I removed the K Power PPF delete. I modified a stock PPF as y'all have done, mounted it to the trans crossmember. I had to clearance the PPF quite a bit for the larger diameter aluminum shaft. A circular saw and shop press made quick work of that job. I cut about 5" off the trans side.

So now from a mounting standpoint I'm at:

roadstersport engine mounts
cheap rubber trans mount
PPF mounted to crossmember with urethane mount from the KPower kit. All the stock hardware is retained on the diff side.
Roadster sport diff mounts. (I still need to get the stock snubber rubber things, I also burned off the rubber for the poly diff mounts, I don't think it really matters but I have some on order)

The aluminum driveshaft is prob 2/3 the weight of the steel. I think I am still going to pull the driveshaft and have it evaluated by my local shop. I measured .010" runout at the trans side, .003" at the diff side. Will get weights when it's back out of the car. I think I had 0.2* difference between the trans and the diff flange vertically.

The car's drivability, NVH and overall manners are much better setup like this. I could live with the general roughness/nvh before for a track car. To be clear, I'm talking about everything other than the horrid resonant vibe- just general manners. That bad vibe is not acceptable even for a full blown track/race car.

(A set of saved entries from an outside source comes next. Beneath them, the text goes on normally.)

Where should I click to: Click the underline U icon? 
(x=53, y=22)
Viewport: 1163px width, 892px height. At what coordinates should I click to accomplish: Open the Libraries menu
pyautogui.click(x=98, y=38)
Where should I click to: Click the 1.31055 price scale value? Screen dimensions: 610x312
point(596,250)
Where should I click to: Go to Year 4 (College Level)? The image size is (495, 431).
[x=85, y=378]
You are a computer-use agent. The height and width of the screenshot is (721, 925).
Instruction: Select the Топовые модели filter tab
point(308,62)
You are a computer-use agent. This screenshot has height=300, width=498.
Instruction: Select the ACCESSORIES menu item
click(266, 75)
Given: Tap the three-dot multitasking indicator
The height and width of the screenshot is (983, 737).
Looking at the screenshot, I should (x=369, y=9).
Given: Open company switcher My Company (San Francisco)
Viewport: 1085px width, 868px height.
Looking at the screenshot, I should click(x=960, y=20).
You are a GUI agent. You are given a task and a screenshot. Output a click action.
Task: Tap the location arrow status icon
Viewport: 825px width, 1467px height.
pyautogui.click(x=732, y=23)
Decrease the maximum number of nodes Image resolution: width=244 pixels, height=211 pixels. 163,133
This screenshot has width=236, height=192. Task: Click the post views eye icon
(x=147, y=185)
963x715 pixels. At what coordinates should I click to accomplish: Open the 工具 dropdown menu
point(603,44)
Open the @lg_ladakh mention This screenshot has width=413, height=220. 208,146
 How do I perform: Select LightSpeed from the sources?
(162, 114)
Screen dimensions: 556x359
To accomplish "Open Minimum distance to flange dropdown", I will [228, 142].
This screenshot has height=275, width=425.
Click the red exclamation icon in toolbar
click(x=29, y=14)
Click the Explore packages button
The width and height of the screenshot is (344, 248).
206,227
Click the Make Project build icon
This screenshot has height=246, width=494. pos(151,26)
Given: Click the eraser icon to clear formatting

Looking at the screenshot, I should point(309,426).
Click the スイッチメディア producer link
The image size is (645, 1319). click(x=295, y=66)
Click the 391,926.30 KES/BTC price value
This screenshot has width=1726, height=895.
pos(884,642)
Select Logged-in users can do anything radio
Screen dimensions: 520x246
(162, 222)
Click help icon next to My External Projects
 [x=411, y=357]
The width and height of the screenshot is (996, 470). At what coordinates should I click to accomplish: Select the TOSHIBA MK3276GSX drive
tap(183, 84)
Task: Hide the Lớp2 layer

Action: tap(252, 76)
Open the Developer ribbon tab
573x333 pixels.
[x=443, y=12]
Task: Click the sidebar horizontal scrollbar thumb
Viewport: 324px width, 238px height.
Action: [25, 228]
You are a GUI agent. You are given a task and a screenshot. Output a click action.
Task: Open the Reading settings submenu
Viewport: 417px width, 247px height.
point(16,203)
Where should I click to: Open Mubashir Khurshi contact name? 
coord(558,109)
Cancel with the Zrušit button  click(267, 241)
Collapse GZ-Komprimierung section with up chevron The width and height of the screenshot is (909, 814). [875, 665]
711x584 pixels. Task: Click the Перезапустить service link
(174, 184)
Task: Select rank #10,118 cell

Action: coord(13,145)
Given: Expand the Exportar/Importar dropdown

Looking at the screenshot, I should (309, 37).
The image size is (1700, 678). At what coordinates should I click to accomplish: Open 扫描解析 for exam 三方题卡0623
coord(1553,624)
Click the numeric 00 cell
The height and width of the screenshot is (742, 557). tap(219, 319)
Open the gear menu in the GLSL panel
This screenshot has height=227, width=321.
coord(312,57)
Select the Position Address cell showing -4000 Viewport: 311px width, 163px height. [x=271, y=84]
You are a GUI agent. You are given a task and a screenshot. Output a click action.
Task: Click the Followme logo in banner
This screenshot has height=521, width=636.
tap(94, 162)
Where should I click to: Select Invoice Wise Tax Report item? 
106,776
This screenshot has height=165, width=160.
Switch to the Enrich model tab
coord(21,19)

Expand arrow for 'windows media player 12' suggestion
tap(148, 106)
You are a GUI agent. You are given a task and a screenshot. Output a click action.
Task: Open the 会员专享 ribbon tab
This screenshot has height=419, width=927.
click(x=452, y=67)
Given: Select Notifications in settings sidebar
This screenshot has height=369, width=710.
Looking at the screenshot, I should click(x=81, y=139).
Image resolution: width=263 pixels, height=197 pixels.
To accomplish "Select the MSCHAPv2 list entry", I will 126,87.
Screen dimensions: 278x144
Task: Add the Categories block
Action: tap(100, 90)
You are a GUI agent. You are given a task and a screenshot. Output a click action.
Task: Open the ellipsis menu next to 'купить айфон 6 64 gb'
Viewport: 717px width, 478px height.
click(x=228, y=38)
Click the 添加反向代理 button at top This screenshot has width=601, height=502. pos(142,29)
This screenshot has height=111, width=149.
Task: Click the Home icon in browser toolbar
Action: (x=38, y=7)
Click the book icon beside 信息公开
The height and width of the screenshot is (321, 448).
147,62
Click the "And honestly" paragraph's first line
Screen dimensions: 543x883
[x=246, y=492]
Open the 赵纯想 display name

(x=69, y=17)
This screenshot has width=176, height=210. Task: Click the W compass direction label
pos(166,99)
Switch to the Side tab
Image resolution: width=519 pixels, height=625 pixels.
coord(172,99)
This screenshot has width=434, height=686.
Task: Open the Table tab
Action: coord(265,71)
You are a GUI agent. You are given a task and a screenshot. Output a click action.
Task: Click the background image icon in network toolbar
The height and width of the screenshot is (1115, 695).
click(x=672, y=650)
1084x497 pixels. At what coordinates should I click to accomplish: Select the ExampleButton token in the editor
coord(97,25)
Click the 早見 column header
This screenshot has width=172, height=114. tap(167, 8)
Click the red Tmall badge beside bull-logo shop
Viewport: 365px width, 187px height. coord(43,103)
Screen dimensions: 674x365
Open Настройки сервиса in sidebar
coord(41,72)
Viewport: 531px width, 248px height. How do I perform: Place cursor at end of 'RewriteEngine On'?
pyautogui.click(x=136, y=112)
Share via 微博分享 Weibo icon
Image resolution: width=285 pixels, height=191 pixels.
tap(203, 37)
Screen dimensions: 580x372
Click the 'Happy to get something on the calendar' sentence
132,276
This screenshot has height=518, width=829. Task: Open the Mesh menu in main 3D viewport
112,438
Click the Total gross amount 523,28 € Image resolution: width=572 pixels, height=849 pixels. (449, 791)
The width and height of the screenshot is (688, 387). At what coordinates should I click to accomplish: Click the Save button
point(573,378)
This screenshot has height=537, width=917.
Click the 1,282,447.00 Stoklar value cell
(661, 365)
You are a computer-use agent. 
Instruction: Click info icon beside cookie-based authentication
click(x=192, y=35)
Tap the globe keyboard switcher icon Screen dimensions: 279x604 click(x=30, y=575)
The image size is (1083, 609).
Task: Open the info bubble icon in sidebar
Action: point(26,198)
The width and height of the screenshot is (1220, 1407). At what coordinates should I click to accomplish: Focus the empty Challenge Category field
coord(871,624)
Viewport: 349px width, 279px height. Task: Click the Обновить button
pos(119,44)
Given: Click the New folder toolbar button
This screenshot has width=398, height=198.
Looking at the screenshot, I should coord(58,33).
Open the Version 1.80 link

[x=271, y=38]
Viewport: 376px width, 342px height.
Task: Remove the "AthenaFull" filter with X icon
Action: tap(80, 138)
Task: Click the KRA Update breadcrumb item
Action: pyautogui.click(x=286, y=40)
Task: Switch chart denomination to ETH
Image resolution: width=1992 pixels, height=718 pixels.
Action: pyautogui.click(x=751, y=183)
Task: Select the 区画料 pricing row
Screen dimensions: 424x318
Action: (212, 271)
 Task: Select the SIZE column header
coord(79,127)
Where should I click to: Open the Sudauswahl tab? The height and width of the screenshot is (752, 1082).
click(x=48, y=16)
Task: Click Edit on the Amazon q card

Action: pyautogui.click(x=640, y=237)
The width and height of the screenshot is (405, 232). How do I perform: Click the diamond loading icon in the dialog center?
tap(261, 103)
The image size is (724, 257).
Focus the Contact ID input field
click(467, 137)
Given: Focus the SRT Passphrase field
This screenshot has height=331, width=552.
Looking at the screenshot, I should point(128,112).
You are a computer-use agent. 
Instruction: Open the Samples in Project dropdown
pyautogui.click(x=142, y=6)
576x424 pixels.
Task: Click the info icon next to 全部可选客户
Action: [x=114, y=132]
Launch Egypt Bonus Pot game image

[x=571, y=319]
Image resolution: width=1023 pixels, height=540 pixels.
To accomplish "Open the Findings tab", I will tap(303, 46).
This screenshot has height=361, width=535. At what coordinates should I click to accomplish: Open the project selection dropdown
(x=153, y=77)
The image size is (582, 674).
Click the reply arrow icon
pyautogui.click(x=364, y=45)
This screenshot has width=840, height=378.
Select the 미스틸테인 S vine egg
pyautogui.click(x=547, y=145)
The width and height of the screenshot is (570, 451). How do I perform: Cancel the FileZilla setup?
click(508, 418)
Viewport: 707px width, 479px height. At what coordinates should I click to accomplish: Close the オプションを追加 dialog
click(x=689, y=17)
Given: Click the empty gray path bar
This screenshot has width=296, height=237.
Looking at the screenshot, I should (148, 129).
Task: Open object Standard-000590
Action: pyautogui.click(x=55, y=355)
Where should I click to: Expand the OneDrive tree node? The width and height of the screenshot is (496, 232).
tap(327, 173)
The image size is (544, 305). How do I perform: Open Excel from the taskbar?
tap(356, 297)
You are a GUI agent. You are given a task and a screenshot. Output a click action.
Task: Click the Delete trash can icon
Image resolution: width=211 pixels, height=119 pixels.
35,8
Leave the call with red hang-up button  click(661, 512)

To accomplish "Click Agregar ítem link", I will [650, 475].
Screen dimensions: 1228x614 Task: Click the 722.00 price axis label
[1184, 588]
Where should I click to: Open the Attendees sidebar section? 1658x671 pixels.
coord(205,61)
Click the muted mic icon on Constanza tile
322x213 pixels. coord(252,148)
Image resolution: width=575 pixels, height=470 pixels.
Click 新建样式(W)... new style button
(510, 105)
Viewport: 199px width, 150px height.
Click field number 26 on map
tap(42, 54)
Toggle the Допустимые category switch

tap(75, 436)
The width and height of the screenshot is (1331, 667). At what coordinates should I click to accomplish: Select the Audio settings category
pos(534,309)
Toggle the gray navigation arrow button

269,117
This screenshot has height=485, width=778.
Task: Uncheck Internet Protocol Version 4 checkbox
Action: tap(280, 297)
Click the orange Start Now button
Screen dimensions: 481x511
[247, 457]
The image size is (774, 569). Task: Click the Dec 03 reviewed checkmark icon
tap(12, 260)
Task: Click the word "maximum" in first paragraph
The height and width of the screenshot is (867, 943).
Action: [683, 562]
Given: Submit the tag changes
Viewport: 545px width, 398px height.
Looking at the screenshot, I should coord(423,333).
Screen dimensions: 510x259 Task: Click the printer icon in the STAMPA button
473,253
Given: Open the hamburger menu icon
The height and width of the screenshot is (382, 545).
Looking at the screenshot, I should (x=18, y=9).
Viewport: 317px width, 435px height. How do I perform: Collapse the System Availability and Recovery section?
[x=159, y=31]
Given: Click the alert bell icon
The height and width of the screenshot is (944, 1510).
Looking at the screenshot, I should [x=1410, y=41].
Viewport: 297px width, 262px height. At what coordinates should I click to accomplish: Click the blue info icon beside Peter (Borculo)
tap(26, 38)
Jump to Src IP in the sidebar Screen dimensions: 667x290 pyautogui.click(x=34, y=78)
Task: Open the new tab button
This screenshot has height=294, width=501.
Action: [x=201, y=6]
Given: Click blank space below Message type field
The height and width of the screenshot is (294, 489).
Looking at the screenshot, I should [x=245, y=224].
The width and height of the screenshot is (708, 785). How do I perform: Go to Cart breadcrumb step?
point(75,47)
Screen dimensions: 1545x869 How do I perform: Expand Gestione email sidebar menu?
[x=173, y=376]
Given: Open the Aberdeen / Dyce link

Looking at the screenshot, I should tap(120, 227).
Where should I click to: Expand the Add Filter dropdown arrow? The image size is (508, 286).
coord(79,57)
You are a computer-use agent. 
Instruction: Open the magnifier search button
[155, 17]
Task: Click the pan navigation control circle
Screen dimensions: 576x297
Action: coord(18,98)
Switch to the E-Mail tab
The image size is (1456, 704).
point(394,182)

As far as the high RPM NVH, I'm not sure how to proceed. I noticed when I was banging out the PPF pressnuts that the whole back of the car resonated at the same frequency that I'm hearing on the road. I'm thinking that the heat shields, gas tank, sheetmetal in this area are amplifying the resonance- the stiff mounting of the diff with the PPF delete kit just added energy to the mix. It would be very interesting to remove some shields, maybe add some strategic sound damping mat and such (prob to the PPF too, that thing rings like a tuning fork) and see if it helps the severity.

I could def mess with the alignment some too, but it should be "close enough"

I also don't love how the PPF is only mounted at a single point at the front - I'd like to make a bracket that locates the top of the PPF to something sturdy, so we're helping to react the torque at the diff. I doubt that is what is causing the vibe, I was accelerating slowly to these speeds, but it feels wrong from a (backyard) engineering standpoint.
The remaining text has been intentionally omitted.